For hundreds of years the giant sea creature known as the Kraken has been a legend. But finally we are starting to discover that this creature is more than just a myth. Scientists have been searching and researching the giant squid, and they are finally beginning to uncover some of its secrets! I though this book had quite a slow start, but once it got going it became very interesting very quickly. I have always been a fan of octopus and squid, so maybe not everyone will find this as engaging as I did. However, the younger crowd may agree with me when they read about all of the gory details and see all of the creepy pictures.
The builder of Wayside School made a big mistake. He built all thirty of the classrooms on top of each other instead of next to each other on one floor. All the kids in this book have class on the thirtieth floor. They are silly, and quirky, and fun, and they each have a tale that can be told about them. I remember this book fondly from when I was a kid, and decided to revisit it again. It was a bit more simplistic than I remember, but then again I think I was eight or nine. However, it was still funny, and just the right amount of depth for the audience that it is geared at. Great for reluctant readers due to short stories, and laugh out loud hilarity!

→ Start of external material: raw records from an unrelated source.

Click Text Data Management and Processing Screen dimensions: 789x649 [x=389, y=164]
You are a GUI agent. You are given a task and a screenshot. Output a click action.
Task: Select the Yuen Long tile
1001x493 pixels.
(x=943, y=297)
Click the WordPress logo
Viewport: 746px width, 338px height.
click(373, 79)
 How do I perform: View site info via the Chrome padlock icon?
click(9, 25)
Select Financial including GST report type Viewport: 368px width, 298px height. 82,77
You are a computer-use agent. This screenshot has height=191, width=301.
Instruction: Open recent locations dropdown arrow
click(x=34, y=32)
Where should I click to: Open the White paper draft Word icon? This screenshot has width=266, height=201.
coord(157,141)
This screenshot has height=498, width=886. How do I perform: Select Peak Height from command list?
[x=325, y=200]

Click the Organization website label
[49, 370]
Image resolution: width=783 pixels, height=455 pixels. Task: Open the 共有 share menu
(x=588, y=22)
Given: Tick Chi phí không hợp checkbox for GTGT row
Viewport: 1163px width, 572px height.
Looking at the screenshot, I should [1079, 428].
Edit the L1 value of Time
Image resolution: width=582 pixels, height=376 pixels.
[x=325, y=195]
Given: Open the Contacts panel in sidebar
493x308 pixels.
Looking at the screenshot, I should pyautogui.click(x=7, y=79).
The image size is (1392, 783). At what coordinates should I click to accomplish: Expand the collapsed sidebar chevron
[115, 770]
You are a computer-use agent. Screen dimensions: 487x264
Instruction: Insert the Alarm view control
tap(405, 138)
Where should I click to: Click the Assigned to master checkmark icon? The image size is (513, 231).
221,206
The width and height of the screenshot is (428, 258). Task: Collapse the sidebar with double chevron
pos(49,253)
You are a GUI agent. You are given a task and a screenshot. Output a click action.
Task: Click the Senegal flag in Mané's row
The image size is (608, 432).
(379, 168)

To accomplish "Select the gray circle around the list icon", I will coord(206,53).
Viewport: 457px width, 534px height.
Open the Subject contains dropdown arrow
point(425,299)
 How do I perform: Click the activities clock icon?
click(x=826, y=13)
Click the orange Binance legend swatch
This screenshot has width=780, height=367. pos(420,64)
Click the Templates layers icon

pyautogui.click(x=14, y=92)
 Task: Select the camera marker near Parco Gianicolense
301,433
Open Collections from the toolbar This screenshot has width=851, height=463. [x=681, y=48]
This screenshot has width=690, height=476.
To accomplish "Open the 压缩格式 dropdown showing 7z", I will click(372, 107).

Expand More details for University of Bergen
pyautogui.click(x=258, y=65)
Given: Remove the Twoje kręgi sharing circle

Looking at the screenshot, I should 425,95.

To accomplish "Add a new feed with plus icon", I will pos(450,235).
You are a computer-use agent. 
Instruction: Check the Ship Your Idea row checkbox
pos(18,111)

Nate and his family have just moved to a new place, and while he is not happy about this, he still begins to explore. When he finds a tape player under the floorboards of his new bedroom, he enters into quite an adventure. The original owner of the tape player disappeared from town many years ago, it’s actually the town’s most famous mystery. As Nate and his new neighbor friend learn more about what happened, they find that there are some others that would also like to uncover mysteries of the past. Unfortunately these others are not the most friendly of beings!
This book was decent. I’ll be honest, it took quite an interesting and unexpected turn about halfway through. I’m not super into graphic novels, but every so often I attempt to branch out. Honestly, I really enjoyed the art. It was not simple, but not hugely detailed either. The best way I can describe it is gritty. It had a realistic yet dark feel to it, that complimented the story and theme really well. I did not feel that the characters in the book were very fleshed out or had much depth to them, which was disappointing. Still, this would be great for reluctant readers that enjoy fantasy as well as adventure.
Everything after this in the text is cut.